Der Colonel stellte den Brandy auf den Tisch. „Es gibt Beweise dafür, dass es der Schlächter war.“

Richards Oberlippe zuckte. „Der Schlächter …“ Er hielt inne und sprach die Worte laut aus, denn er fürchtete, sonst könnte er nicht glauben, was er gerade gehört hatte. „Der Schlächter hat meine Verlobte aus dem schwer bewachten, bestens ausgestatteten Fort William mit seinen dicken Mauern geholt?“

Der stämmige Duke sah zu ihm auf und nickte. „Meine Nichte“, sagte er. „Die einzige Tochter meines Bruders. Ich kenne sie, seit sie ein Baby in den Armen ihrer Mutter gewesen ist. Wir müssen etwas unternehmen, Bennett. Ich war es, der sie hierher gebracht hat, damit sie Euch heiratet, und wenn dem Mädchen irgendetwas zustößt, dann werde ich mir das nie verzeihen.“

Richard nahm vor Zorn kaum noch irgendetwas wahr, umfasste nur seinen Säbel und wich zurück. „Wer ist dafür verantwortlich? Wer hatte vergangene Nacht Dienst?“

Beide Männer warfen ihm besorgte Blicke zu, und als sie nicht schnell genug antworteten, schrie er sie beide an. „Wer, verdammt?“

„Sie sind alle tot“, erwiderte der Colonel ernst.

Richard wich zurück bis zur Tür. „Ich werde sie finden“, sagte er. „Und wenn ich das tue, dann werde ich diesen jakobitischen Verräter in hundert Stücke schlagen, sodass niemand ihn mehr erkennt. Nicht nur um Amelias Ehre willen, sondern auch für König und Vaterland.“

Er verließ den Raum. Das Gefühl von Verzweiflung, das in ihm aufzusteigen drohte, unterdrückte er auf der Stelle, denn er gehörte nicht zu den Männern, die solche Schwächen zuließen.

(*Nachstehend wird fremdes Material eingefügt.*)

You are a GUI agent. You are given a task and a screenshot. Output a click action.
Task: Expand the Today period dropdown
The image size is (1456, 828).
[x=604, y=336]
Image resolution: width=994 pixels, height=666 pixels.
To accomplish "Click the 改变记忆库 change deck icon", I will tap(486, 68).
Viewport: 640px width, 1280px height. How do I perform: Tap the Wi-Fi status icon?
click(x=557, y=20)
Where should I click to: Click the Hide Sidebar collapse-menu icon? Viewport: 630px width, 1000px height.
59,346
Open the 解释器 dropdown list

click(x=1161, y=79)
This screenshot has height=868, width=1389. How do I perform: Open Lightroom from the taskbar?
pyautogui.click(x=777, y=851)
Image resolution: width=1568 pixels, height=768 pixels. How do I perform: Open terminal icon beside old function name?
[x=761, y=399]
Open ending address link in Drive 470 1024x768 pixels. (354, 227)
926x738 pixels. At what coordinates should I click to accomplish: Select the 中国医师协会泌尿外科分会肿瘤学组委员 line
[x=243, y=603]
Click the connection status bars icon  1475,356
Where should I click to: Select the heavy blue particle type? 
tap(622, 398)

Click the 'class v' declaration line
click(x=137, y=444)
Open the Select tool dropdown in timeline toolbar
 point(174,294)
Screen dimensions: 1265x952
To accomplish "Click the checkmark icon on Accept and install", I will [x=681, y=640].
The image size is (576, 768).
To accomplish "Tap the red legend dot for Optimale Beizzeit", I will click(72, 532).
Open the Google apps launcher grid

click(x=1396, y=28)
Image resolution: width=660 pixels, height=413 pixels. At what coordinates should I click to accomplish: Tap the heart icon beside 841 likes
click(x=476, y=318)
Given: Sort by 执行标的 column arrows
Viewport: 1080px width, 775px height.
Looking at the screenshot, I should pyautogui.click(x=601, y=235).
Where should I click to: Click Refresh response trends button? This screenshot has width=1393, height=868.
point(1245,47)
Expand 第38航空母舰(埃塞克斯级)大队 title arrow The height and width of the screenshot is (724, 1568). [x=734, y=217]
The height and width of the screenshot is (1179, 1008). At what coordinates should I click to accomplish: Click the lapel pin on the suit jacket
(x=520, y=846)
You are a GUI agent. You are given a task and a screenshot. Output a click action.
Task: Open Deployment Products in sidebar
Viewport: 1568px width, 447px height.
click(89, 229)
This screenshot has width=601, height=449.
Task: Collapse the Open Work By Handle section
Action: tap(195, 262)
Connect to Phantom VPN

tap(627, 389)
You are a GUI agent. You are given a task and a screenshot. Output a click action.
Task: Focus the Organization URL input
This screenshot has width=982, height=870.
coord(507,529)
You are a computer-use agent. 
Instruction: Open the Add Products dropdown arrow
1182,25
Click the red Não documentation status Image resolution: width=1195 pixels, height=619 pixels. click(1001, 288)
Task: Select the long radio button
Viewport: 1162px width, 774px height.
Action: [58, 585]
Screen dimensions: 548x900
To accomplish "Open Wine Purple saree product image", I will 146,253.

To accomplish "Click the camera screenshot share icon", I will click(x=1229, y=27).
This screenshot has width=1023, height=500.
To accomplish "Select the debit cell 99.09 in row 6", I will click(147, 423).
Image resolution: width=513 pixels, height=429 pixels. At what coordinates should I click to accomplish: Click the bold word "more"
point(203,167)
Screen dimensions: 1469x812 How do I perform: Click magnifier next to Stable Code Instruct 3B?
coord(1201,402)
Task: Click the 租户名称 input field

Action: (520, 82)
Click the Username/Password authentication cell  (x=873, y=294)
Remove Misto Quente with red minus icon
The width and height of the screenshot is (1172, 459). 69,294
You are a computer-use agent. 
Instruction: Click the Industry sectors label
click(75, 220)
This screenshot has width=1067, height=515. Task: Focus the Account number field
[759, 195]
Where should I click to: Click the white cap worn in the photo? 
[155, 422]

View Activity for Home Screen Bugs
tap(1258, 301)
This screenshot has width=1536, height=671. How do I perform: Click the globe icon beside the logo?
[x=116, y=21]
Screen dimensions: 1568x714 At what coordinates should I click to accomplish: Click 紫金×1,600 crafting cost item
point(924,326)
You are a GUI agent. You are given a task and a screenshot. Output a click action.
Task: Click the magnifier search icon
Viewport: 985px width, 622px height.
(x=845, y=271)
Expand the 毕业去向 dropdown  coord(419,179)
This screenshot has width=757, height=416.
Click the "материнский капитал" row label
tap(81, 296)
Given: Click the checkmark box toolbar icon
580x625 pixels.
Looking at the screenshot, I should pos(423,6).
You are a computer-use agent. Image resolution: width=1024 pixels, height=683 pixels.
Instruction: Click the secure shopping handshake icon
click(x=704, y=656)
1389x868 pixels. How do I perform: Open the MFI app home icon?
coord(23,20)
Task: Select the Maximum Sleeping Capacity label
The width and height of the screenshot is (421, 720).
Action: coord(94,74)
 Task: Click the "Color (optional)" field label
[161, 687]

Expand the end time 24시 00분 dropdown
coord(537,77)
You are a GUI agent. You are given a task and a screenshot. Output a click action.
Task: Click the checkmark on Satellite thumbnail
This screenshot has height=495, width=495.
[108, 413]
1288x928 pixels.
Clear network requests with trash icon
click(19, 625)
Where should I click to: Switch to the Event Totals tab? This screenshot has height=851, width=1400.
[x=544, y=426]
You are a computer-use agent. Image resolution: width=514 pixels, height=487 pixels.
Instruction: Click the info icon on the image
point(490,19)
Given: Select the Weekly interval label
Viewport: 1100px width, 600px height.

Amelia saß auf dem Boden der Höhle und kämpfte gegen das überwältigende Gefühl von Enttäuschung und Niederlage. Wie sehr sie auch an den dünnen Stricken zog und zerrte, mit denen ihre Handgelenke gebunden waren, sie konnte sich nicht befreien. Sie lag wie ein hilfloses Reh in der Höhle des Löwen, und gleich würde ihr Entführer zurückkehren und mit ihr tun, was er schon die ganze Zeit über tun wollte, seit dem Moment, da er in das Schlafzimmer ihres Verlobten gekommen war.

Dann stand er plötzlich vor ihr, kniete nieder und zog einen Dolch aus seinem Stiefel. Entsetzt starrte sie ihn an.